Oszukiwał przy sprowadzeniu samochodów
Policjanci z wydziału kryminalnego zatrzymali 33-letniego Artura P. Mężczyzna oferował pomoc przy sprowadzeniu samochodu z zagranicy. Po otrzymaniu zaliczki w kwocie 35 tys. złotych urwał się z nim kontakt. Wtedy o pomoc policji zwróciła się mieszkanka Bemowa. Artur P. usłyszał już zarzuty oszustwa. Prokurator wobec niego zastosował środek zapobiegawczy w postaci policyjnego dozoru. Za ten czyn grozi kara do 8 lat pozbawienia wolności.

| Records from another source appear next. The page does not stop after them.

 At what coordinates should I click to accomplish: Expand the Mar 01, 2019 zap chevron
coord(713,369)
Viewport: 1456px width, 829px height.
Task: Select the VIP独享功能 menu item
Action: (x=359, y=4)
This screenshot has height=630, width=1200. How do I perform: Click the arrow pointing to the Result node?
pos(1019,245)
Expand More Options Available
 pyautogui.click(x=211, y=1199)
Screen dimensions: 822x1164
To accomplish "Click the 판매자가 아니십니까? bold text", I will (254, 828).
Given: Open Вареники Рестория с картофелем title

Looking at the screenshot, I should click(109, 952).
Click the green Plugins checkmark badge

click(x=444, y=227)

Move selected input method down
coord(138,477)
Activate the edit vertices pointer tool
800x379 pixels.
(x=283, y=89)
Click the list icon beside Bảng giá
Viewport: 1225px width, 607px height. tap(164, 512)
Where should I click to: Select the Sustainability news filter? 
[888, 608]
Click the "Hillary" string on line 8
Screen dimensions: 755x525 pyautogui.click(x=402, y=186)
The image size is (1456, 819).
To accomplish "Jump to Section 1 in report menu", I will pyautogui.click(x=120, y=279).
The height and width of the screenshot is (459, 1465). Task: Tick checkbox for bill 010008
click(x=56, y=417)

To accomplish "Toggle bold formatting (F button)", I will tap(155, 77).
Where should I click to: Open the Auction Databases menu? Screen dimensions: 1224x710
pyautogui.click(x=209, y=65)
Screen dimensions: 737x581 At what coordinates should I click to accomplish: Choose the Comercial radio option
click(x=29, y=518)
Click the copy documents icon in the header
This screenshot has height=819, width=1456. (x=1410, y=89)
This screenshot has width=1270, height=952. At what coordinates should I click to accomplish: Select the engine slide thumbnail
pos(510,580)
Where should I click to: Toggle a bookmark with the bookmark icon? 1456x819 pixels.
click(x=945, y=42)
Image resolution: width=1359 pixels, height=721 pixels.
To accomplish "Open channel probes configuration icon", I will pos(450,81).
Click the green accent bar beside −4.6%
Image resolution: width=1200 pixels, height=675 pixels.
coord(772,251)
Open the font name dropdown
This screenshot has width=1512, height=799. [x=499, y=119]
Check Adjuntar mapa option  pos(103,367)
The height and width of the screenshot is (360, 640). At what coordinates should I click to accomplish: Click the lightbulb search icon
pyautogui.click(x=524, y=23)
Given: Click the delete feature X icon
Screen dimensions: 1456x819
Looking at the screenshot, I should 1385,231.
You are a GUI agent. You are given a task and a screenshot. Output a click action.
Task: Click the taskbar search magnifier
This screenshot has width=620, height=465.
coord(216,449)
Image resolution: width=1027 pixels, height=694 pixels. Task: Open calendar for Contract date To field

Jak ustalili policjanci, mężczyzna oferował swoją pomoc w sprowadzeniu samochodów i ich sprzedaży. Głównie samochodów niemieckich takich jak audi. Od zainteresowanej osoby pobierał zaliczki w różnych kwotach. Kiedy jedna z pokrzywdzonych osób wpłaciła mu łącznie 35 tys. złotych, kontakt z mężczyzną się urwał. Nie odbierał już od kobiety telefonu i nie wywiązał się z umowy. Wtedy o pomoc kobieta zwróciła się do funkcjonariuszy Policji.
Sprawa natychmiast zajęli się policjanci z wydziału kryminalnego. Szybko ustalili, że za przestępczym procederem stoi Artur P. Policjanci z Bemowa zatrzymali go w jednym z mieszkań na terenie Warszawy. 33-latek był kompletnie zaskoczony wizytą policjantów. W komisariacie na ul. Raginisa usłyszał cztery zarzuty oszustwa. Prokurator zastosował wobec niego policyjny dozór.
Za oszustwo, za doprowadzenie innych osób do niekorzystnego rozporządzenia mieniem w celu osiągnięcia korzyści majątkowej grozi kara pozbawienia wolności do 8 lat.